Both my husband and I have Moto E5 Play phones and Consumer Cellular provider.  The phones already had a DUO app installed, so today I set them up to make video calls.  I did this thinking if one of us ended up in the hospital and couldn't have visitors, we may need to communicate this way....just thinking ahead.   

So, we did have a very short call, and all the time my screen was very dark and we were both on speakerphone also.  His phone was normal brightness during the call.  Even after we hung up, my phone screen was really dark and hard to see.  I shut it down and restarted, same thing, still dark.

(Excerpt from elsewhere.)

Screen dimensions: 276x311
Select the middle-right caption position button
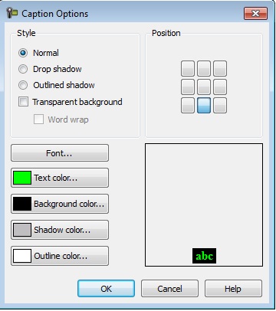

I have used the phone with speaker on in the past without video, and there was no change in brightness, so the speaker shouldn't be the issue.  Any thoughts?


----------



## FastTrax (Dec 26, 2020)

SeaBreeze said:


> Both my husband and I have Moto E5 Play phones and Consumer Cellular provider.  The phones already had a DUO app installed, so today I set them up to make video calls.  I did this thinking if one of us ended up in the hospital and couldn't have visitors, we may need to communicate this way....just thinking ahead.
> 
> So, we did have a very short call, and all the time my screen was very dark and we were both on speakerphone also.  His phone was normal brightness during the call.  Even after we hung up, my phone screen was really dark and hard to see.  I shut it down and restarted, same thing, still dark.
> 
> I have used the phone with speaker on in the past without video, and there was no change in brightness, so the speaker shouldn't be the issue.  Any thoughts?



Merry Post Xmas SB. It seems the more things of convenience advance in technology the more we become inconvenienced by it's complexity. It is what it is I guess.

So without any further adieu here ya go:

https://support.motorola.com/us/en/products/cell-phones/moto-e-family/moto-e5-play

I hope this helped. Have a happy and prosperous New Year


----------



## applecruncher (Dec 26, 2020)

Might try checking your Settings menu brightness level.


----------



## SeaBreeze (Dec 26, 2020)

applecruncher said:


> Might try checking your Settings menu brightness level.


Thanks AC, I did see that the adaptive brighness was set to ON, when I turned it off everything went back to normal brightness.  

Thank you FastTrax for your reply, and a Merry Post Xmas to you too!


----------



## Mike (Dec 26, 2020)

Great place for help here I have found.

I use WhatsApp for video calls Seabreeze.

Mike.


----------